Chronic prostacyclin treatment is associated with considerable inconvenience and morbidity22 but its clinical benefits are independent of its short term pulmonary vasodilatator effect. ERA may be similar in benefit, since in animal studies it has been shown to prevent and reverse PAH and promote pulmonary vascular remodelling.23 The acute effects of ERA were not only maintained but were also more pronounced during prolonged treatment in the case of heart failure10 and were sustained over 12 weeks in the case of primary or autoimmune PAH.13 The same long term improvement may well be encountered with ETA receptor antagonism in chronic PAH of diverse pathophysiology, as was shown in one previous study including a few congenital heart disease patients.14 A chronic improvement of 11–26% in pulmonary vascular resistance and cardiac index, as encountered in our responders, may be expected to reduce symptoms and benefit this population in the long term; however, this assumption can only be proved with further studies.
This study has the limitations of an acute evaluation without long term data and the relatively small sample size of patients with PAH of diverse aetiology. The wide age range may also affect the underlying disease process and the response to ERA. The study is based on calculated haemodynamic measurements, the validity of which may be influenced by factors such as use of assumed oxygen consumption values.

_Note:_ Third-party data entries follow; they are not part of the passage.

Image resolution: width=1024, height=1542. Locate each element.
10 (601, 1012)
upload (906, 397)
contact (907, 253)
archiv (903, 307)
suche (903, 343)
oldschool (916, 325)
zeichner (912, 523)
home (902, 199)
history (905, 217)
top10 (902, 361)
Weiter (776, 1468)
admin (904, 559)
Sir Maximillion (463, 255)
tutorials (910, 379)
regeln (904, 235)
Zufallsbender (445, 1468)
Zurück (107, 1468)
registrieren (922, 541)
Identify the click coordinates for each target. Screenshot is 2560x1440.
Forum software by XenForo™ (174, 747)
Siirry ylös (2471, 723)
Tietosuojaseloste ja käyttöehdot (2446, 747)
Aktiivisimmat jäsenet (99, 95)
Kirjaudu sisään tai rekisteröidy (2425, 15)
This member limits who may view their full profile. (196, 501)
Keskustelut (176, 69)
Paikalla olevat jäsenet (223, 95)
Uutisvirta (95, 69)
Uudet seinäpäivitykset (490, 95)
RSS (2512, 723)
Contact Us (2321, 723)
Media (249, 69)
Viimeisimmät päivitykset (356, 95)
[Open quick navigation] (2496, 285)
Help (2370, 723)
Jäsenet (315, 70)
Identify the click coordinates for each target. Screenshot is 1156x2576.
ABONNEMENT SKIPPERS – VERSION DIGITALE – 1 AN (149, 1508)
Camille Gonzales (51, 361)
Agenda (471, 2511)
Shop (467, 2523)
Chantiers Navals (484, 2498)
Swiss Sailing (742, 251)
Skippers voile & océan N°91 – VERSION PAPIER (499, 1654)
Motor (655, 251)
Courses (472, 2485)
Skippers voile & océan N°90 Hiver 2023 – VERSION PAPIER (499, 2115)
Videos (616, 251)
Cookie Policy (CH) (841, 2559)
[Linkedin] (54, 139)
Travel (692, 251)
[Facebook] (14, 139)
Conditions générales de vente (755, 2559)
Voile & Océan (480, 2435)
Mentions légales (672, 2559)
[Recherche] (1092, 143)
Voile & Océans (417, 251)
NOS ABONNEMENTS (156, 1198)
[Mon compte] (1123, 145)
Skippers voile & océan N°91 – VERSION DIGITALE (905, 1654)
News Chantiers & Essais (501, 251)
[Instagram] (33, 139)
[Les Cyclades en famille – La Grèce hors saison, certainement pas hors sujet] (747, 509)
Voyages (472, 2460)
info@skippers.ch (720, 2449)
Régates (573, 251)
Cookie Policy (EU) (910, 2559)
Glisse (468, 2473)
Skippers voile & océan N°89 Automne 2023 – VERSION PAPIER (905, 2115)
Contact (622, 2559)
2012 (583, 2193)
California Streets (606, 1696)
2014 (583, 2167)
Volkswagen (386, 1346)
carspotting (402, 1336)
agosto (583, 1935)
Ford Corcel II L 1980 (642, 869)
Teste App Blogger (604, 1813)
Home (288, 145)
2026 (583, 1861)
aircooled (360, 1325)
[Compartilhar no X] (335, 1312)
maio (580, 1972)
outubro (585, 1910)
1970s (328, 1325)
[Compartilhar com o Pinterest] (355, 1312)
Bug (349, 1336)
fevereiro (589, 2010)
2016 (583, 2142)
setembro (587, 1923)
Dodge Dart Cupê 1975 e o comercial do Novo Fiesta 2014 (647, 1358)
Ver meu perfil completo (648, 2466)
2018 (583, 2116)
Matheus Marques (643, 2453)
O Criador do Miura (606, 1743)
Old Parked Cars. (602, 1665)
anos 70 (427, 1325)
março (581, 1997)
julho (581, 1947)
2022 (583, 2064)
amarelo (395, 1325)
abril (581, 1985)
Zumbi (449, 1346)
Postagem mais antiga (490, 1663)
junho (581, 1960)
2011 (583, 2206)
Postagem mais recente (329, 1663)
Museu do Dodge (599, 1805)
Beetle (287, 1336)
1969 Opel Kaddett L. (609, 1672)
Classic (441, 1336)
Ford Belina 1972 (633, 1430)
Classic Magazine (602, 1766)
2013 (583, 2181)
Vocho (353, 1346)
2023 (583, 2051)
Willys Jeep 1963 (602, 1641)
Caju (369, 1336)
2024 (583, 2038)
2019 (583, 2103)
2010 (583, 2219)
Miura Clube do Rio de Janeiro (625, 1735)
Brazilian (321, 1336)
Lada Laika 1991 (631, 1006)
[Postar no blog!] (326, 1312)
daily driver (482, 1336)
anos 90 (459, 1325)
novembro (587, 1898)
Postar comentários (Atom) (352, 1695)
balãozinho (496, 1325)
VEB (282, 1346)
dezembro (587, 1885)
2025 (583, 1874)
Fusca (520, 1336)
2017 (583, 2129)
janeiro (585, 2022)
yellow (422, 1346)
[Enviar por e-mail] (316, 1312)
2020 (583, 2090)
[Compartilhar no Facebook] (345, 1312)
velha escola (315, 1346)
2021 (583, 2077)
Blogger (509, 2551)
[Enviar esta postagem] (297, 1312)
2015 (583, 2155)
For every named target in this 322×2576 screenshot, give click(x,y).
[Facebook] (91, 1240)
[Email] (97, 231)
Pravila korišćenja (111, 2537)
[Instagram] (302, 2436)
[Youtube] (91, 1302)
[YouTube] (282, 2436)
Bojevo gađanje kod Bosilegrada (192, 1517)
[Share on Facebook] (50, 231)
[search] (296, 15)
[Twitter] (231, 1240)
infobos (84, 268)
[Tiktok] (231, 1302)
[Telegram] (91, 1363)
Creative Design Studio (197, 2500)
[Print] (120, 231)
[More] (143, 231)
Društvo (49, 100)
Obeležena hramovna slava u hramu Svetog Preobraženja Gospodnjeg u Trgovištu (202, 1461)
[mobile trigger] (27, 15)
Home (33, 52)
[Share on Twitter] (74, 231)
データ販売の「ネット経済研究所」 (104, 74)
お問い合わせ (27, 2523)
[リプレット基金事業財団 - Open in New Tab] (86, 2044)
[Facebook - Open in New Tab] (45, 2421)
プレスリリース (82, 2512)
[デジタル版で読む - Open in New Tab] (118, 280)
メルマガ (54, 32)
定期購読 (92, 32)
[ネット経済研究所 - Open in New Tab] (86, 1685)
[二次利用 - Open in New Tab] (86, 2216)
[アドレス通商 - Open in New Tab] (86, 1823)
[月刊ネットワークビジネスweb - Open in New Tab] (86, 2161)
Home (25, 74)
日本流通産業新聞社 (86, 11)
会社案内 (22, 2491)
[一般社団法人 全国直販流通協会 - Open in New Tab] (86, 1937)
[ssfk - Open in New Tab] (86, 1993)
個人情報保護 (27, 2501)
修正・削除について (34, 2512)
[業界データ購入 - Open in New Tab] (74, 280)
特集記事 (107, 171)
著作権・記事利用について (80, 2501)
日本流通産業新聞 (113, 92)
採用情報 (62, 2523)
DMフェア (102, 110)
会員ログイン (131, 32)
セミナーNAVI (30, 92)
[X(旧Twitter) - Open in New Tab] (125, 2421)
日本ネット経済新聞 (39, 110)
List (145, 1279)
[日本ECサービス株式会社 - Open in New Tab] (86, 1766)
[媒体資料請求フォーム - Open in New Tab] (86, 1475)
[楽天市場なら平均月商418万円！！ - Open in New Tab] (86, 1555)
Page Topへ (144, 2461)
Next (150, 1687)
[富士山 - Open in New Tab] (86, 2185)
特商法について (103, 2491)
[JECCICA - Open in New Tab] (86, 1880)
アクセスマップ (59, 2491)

Like other studies in this field of work, ours did not compare the effect of ETA receptor antagonism with that of other vasoactive agents. Such comparisons have been published in animal models showing that ERA produces more potent pulmonary vasodilatation than nitric oxide inhalation alone, better endothelium dependent vasodilatation, and increased pulmonary vascular smooth muscle sensitivity to nitric oxide.24 In a small study of acute PAH involving sequential 60 minute administration of BQ-123 and prostacyclin, we have reported that patients responded differently to each drug, possibly because of the diverse pathophysiology of PAH and the different mechanisms of action of the two agents.25 Against these limitations, this is a study with detailed haemodynamic analysis of the effect of selective ETA receptor antagonism in diverse aetiology PAH that, importantly, involves less studied populations, such as patients with congenital heart disease.
This study showed that acute ETA receptor antagonism induces haemodynamic improvement in patients with severe chronic PAH that is primary or autoimmune, as well as PAH related to congenital heart defects with or without complete mixing. Additional detailed studies with long term ERA, especially in more poorly studied groups such as those with congenital heart disease, are needed to determine whether the observed effects are sustained and whether chronic oral ERA may have a role in the treatment of PAH of diverse aetiology.